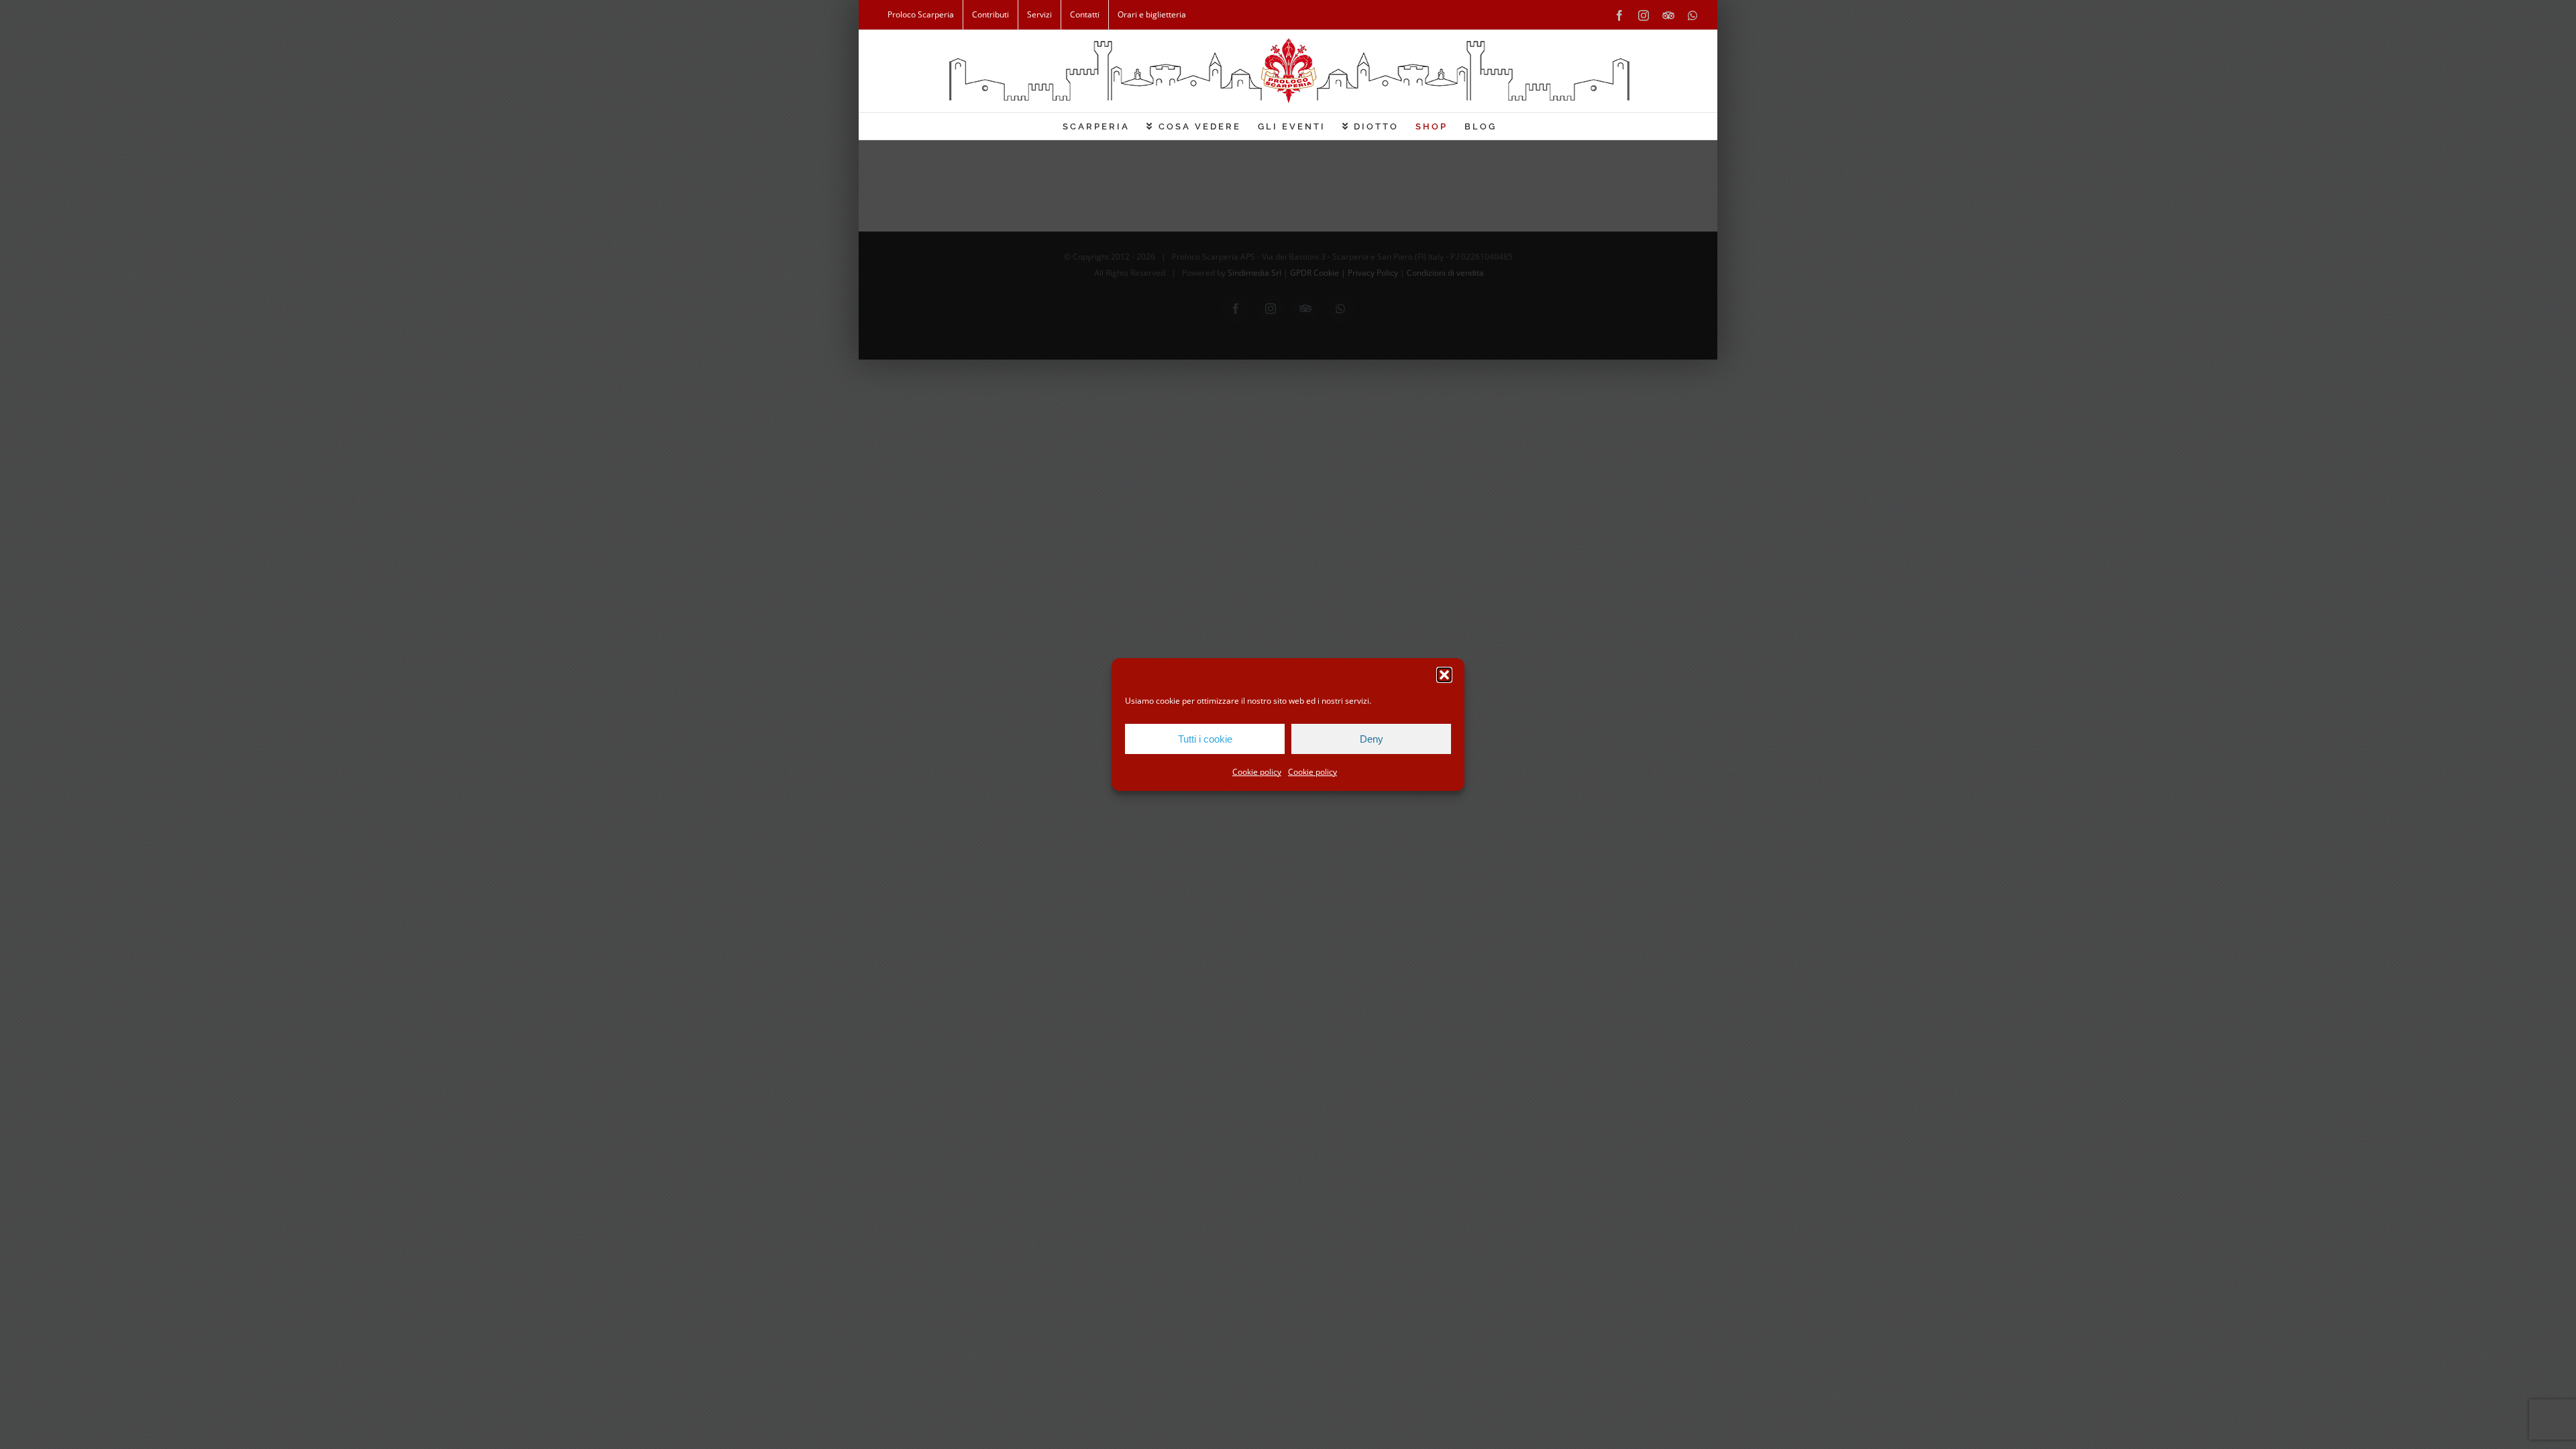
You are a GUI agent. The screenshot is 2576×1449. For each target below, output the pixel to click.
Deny (1371, 739)
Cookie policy (1256, 771)
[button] (1444, 675)
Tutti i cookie (1205, 739)
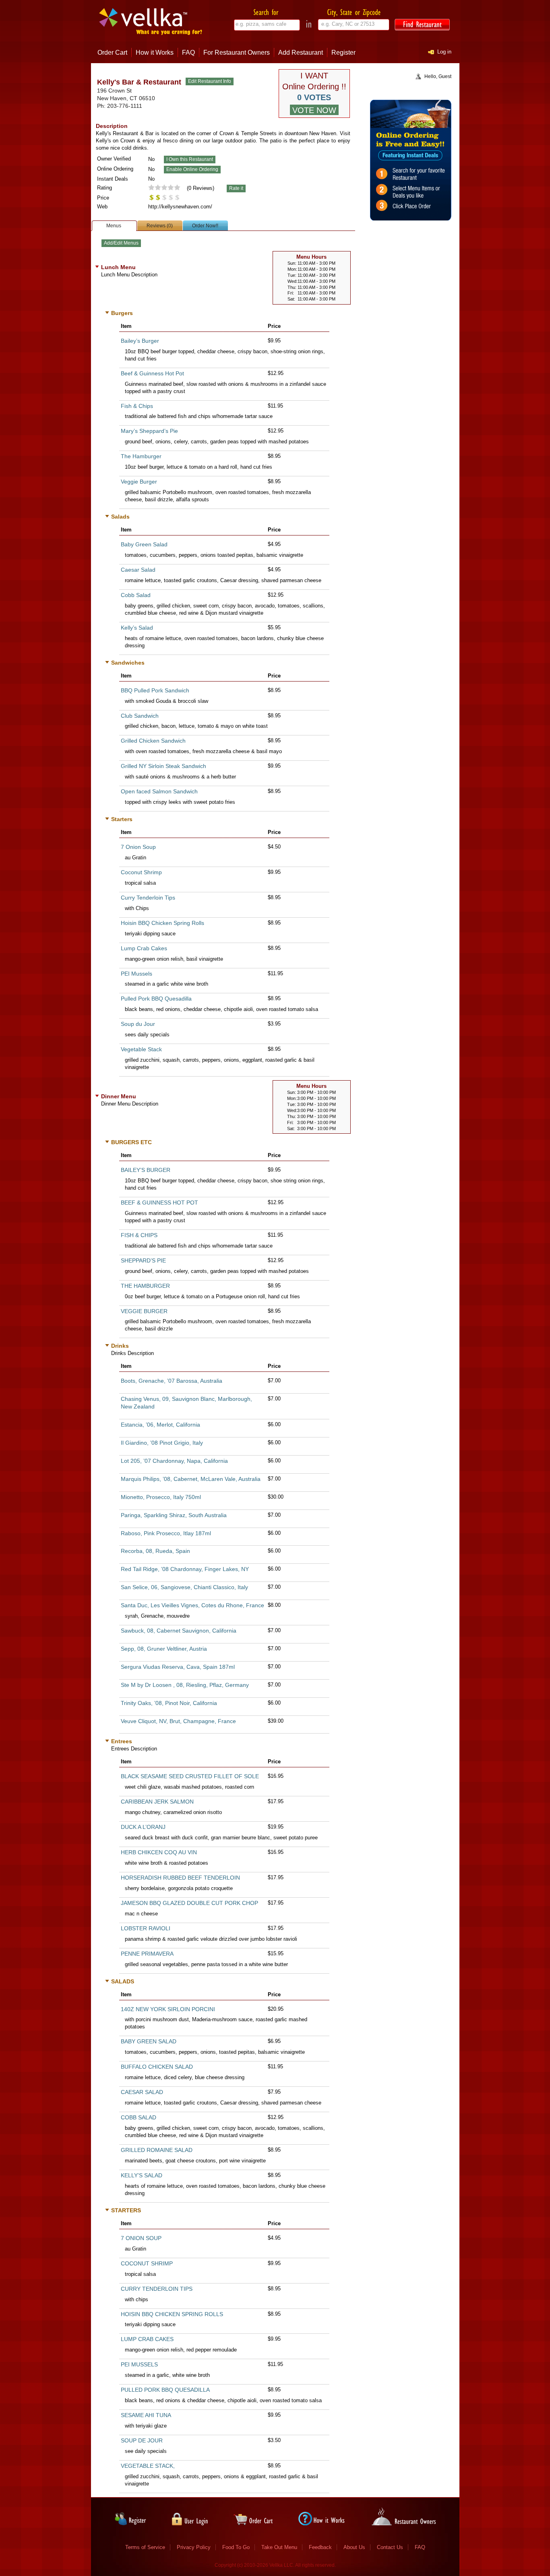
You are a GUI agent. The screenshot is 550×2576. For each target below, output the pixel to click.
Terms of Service (145, 2547)
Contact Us (390, 2547)
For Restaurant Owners (236, 52)
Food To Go (236, 2547)
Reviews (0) (160, 226)
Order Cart (112, 52)
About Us (354, 2547)
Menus (113, 226)
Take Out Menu (279, 2547)
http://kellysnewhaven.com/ (180, 207)
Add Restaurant (300, 52)
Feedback (320, 2547)
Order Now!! (205, 226)
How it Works (155, 52)
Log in (444, 52)
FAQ (188, 52)
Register (343, 52)
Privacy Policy (194, 2547)
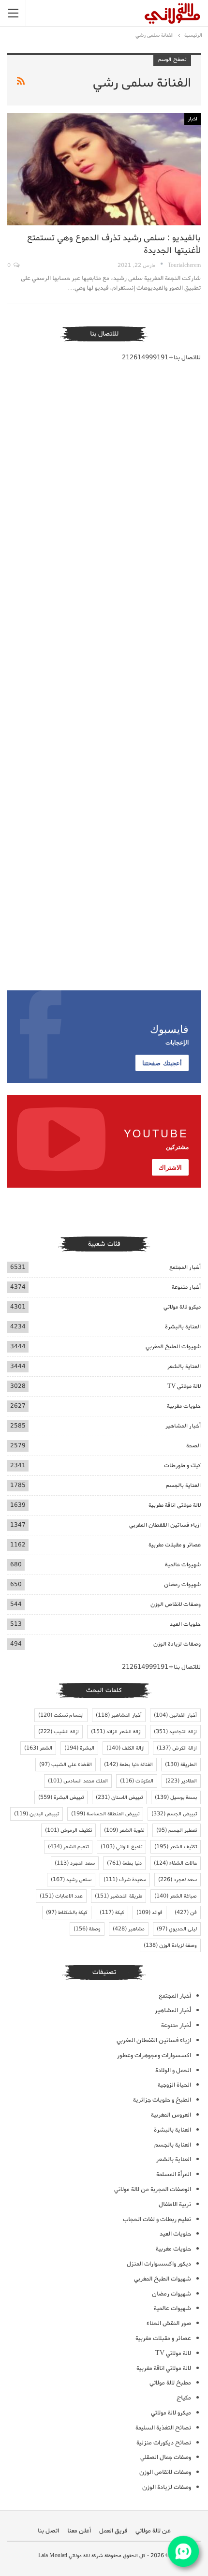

■ **Task to carry out**:
The reply should hold every line of the records unchanged and no pictures.

■ **Written solution**:
You are a GUI agent. The screenshot is 2576×1449. For each target below, output the pixel to click.
Deny (1371, 739)
Cookie policy (1256, 771)
[button] (1444, 675)
Tutti i cookie (1205, 739)
You are a GUI agent. The screenshot is 550×2576. For each target below, output the pixel to click.
Terms of Service (145, 2547)
Contact Us (390, 2547)
For Restaurant Owners (236, 52)
Food To Go (236, 2547)
Reviews (0) (160, 226)
Order Cart (112, 52)
About Us (354, 2547)
Menus (113, 226)
Take Out Menu (279, 2547)
http://kellysnewhaven.com/ (180, 207)
Add Restaurant (300, 52)
Feedback (320, 2547)
Order Now!! (205, 226)
How it Works (155, 52)
Log in (444, 52)
FAQ (188, 52)
Register (343, 52)
Privacy Policy (194, 2547)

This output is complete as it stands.